Re: removable media revalidation - udev vs. devfs or static /dev

From: Linus Torvalds
Date: Wed Jan 07 2004 - 14:39:37 EST




On Wed, 7 Jan 2004, Greg KH wrote:

> > But udev should probably also create all the sub-nodes if it doesn't
> > already.
>
> It doesn't, as I thought we could rely on the kernel partition support.

Indeed, we _can_ rely on the kernel partition support, but the subnodes
are needed to get at those partitions.

Obviously, a "repartitioning hotplug event" can create the subnodes, but
that will fail exactly because it wouldn't allow the user to just access
the nodes.

> Hm, that would work, but what about a user program that just polls on
> the device, as the rest of this thread discusses?

I hate those "background CPU users". Have you looked at "ps" output after
something like kscd has run, and does a CD check every second? It's
_expensive_. It goes all the way down to the hardware, sends a request
to the device.

Doing it every five minutes wouldn't be an issue, but doing it every five
minutes would be absolutely _horrible_ from a user perspective standpoint.
If you insert a smartmedia card in your cardreader, you expect to be able
to access it pretty much immediately when you start typing. So a second or
two of delay is fine, but even just five or ten seconds are already bad.

So the choice is:
- probe every removable device once a second
- pre-populate the device nodes, and when the user presses the icon that
says "mount", it will just do so. Immediately.
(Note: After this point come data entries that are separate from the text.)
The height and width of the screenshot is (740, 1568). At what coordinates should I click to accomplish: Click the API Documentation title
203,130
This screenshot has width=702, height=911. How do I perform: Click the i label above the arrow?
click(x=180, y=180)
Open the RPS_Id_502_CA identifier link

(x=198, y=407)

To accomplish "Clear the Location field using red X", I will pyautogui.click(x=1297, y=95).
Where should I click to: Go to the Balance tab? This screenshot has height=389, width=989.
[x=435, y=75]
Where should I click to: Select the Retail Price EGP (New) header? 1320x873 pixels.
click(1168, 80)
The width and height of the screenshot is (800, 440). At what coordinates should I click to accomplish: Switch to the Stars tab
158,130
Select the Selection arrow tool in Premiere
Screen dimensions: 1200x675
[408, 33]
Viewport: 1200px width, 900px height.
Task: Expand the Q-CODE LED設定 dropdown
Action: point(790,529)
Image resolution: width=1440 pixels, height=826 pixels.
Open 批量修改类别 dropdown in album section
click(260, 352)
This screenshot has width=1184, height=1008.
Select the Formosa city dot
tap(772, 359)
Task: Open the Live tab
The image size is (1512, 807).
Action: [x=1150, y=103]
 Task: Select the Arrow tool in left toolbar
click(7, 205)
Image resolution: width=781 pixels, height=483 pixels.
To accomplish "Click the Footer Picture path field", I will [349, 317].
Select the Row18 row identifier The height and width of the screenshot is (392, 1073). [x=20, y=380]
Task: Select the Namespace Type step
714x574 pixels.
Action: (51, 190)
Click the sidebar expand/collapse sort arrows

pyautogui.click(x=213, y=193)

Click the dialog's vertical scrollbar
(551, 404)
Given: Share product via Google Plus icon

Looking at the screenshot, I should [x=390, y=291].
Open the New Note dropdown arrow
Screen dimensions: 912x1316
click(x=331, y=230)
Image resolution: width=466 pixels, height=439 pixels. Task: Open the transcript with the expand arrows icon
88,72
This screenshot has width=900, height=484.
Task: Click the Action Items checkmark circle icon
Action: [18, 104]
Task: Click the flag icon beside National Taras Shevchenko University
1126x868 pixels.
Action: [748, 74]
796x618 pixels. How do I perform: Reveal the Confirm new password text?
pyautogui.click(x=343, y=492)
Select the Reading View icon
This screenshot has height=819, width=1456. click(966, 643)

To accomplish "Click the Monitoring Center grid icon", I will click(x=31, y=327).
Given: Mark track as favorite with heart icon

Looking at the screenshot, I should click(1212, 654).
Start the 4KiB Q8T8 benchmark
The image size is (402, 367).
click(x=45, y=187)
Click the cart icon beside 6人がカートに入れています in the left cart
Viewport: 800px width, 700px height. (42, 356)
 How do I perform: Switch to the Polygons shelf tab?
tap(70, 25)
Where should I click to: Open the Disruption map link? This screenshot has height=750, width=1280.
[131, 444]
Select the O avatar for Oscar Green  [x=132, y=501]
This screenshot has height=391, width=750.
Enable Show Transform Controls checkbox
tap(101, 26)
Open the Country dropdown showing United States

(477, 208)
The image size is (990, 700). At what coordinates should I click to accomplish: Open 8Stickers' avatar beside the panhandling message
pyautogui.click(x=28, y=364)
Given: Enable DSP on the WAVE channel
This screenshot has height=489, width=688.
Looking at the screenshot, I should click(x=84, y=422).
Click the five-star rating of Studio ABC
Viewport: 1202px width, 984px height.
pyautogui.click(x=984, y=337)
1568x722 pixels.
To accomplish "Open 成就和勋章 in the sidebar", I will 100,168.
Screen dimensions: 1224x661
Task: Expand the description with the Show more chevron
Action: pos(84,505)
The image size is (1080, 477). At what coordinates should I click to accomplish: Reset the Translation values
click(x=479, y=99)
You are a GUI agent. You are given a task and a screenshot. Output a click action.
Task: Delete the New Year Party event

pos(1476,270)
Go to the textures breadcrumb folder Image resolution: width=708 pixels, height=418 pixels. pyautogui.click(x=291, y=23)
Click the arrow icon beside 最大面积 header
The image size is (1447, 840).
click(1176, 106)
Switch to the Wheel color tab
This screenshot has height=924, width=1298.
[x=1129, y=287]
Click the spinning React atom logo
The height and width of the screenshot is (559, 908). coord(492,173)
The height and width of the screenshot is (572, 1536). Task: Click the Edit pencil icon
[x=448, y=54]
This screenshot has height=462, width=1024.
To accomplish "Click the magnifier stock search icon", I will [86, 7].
No delay at all.

> As removable devices
> are not the "norm" it would seem a bit of overkill to create 16
> partitions for every block device, if they need them or not.

It might be acceptable to create even just the first one, since things
like cameras etc only ever generate a single partition. But the
inconsistency would drive me mad. I'd just do all of them.

NOTE! We do have an alternative: if we were to just make block device
nodes support "readdir" and "lookup", you could just do

open("/dev/sda/1" ...)

and it magically works right. I've wanted to do this for a long time, but
every time I suggest allowing it, people scream.